===== TEXTE PROPOSÉ

Valérie Trierweiler à l'Elysée, le 30 novembre 2013. |
VALÉRIE TRIERWEILER
"MA VIE AVEC FRANÇOIS"
Notre journaliste Catherine Schwaab a lu en avant-première «Merci pour ce moment» (aux éditions Les Arènes), le livre choc de Valérie Trierweiler sur l’histoire de sa passion avec le président de la République François Hollande.
Par CATHERINE SCHWAAB
Paris Match
Le 03 septembre 2014 | Mise à jour le 11 septembre 2014
«Alors c’est vrai ? » Voilà comment Valérie a affronté la trahison. Assise sur le lit conjugal, dans les appartements privés de l’Elysée, le 9 janvier 2014, à 15 heures. Le regard errant machinalement à travers les hautes fenêtres de la chambre, elle ne réalise pas encore clairement qu’elle ne reverra plus les érables, les sycomores, les marronniers et les tilleuls du parc magnifique qui se déploie, impavide, dans la froideur grise de cet hiver funeste. Le plus horrible moment de sa vie. Une heure auparavant, elle tenait encore son rôle de première dame dans la crèche de l’Elysée. L’établissement a dû en voir passer, des premières dames, en vingt-neuf ans d’existence. Valérie commençait à « intégrer la fonction », comme elle le confiait ; et elle souhaitait, pour ses 30 ans, lui donner un nom, à ce jardin d’enfants : « Danielle Mitterrand ». D’un seul coup, tout s’écroule. Elle regarde François, « son » François.

==========

= CONSIGNE DONNÉE A =
Transcrivez fidèlement, ligne par ligne, l'ensemble des enregistrements qui suivent.

===== DONNÉES FOURNIES

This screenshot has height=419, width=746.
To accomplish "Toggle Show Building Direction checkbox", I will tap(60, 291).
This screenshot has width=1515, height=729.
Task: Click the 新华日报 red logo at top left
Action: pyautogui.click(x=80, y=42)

==========

= CONSIGNE DONNÉE B =
Reproduisez mot pour mot le passage de l'article sur Valérie Trierweiler qui s'ouvre sur les mots « Valérie Trierweiler à » et s'achève sur « République François Hollande. ».

= RÉPONSE ATTENDUE A =
This screenshot has height=419, width=746.
To accomplish "Toggle Show Building Direction checkbox", I will tap(60, 291).
This screenshot has width=1515, height=729.
Task: Click the 新华日报 red logo at top left
Action: pyautogui.click(x=80, y=42)

= RÉPONSE ATTENDUE B =
Valérie Trierweiler à l'Elysée, le 30 novembre 2013. |
VALÉRIE TRIERWEILER
"MA VIE AVEC FRANÇOIS"
Notre journaliste Catherine Schwaab a lu en avant-première «Merci pour ce moment» (aux éditions Les Arènes), le livre choc de Valérie Trierweiler sur l’histoire de sa passion avec le président de la République François Hollande.